Michael’s choice is Richard S. Westfall’s ‘Short-writing and the State of Newton’s Conscience, 1662’, Notes & Records of the Royal Society, 18 (1963), 10-16. (1903–71)
I have felt slightly spoiled for choice in selecting my favourite paper, since Notes & Records has throughout its history been a rich repository of articles on the early years of the Royal Society and its 17th-century background. In fact, some major pieces of re-interpretation have appeared here, including P.M. Rattansi’s and J.E. McGuire’s ‘Newton and the Pipes of Pan’, published in 1966, which pioneered a sympathetic approach to aspects of Newton’s thought which historians of science once found rather embarrassing – though, as an account of the classical scholia that Newton prepared to accompany the Principia, that piece has since been rather superseded by Paolo Cassini’s definitive study published in History of Science in 1984.

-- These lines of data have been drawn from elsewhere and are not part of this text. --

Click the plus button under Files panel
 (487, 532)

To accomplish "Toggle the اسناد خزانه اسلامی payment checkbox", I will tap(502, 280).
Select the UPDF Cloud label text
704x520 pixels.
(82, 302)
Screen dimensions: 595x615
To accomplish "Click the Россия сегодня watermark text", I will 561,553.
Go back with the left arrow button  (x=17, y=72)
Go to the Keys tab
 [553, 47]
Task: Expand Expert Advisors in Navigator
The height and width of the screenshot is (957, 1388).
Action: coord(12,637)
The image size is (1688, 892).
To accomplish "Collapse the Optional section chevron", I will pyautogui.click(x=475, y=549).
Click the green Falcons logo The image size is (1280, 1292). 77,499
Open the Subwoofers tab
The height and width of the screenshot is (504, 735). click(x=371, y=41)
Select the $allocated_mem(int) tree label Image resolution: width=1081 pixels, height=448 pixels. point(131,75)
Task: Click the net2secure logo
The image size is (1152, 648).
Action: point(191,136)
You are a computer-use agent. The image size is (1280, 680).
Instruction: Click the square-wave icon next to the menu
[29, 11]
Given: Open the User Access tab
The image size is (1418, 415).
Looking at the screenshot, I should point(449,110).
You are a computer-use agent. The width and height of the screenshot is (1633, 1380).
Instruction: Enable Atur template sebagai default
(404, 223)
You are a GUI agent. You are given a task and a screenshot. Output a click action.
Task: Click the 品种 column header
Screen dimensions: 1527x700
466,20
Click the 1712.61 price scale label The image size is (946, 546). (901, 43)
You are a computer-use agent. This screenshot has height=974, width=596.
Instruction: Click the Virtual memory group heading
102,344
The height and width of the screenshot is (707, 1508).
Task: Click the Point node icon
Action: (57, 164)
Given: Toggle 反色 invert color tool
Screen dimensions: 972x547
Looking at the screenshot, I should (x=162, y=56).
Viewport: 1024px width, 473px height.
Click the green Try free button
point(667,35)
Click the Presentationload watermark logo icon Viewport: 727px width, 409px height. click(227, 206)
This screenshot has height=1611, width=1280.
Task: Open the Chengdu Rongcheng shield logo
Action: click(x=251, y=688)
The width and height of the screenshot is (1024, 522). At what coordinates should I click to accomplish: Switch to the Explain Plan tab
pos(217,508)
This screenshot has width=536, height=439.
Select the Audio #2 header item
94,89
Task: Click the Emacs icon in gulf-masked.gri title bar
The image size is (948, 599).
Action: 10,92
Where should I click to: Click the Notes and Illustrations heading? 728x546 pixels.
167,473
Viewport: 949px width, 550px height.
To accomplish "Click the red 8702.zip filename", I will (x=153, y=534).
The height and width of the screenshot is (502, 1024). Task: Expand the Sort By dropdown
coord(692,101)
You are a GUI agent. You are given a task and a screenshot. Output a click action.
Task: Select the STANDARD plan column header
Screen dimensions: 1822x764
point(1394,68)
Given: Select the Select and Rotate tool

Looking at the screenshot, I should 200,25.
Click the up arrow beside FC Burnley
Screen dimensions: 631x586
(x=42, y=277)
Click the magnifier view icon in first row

One of the most valuable aspects of many such articles has been their dependence on or publication of hitherto neglected manuscript sources. Indeed, the exploitation of such sources could be seen as one of the key trends in the study of 17th-century science in the post-war period, as exemplified by the work of scholars like A. Rupert and Marie Boas Hall and their editions of Unpublished Scientific Papers of Isaac Newton (1962) and The Correspondence of Henry Oldenburg (1965-86).
I have chosen a classic instance of an article which divulged a key manuscript text, in this case written by Richard S. Westfall, who had earlier made a similar contribution in relation to Robert Boyle in a pair of papers published in Annals of Science in 1956. In the current case, the crucial document that was made available had not only previously existed solely in manuscript but was also disguised in shorthand: this is the list that Newton compiled of his sins before and after Whitsunday 1662. As Westfall noted in his commentary, many of the misdemeanours that Newton recorded were ostensibly trivial, but they give a powerful sense both of his stressful relationship with God and also of the sharp temper that was to characterise many of his later transactions.
This document has been central to all subsequent interpretations of Newton, including both Frank E. Manuel’s overtly Freudian Portrait of Isaac Newton (1968) and also more general studies like Westfall’s own Never at Rest (1980). Indeed, subsequent biographical accounts of Newton have invariably given a prominent place to this highly revealing text. Westfall’s original publication of it -- illustrated by a photograph of the relevant page of the Fitzwilliam manuscript from which it is derived -- is worth rereading in its own right, acting as a tribute both to its author and to Sir Harold Hartley and Notes & Records as its publisher.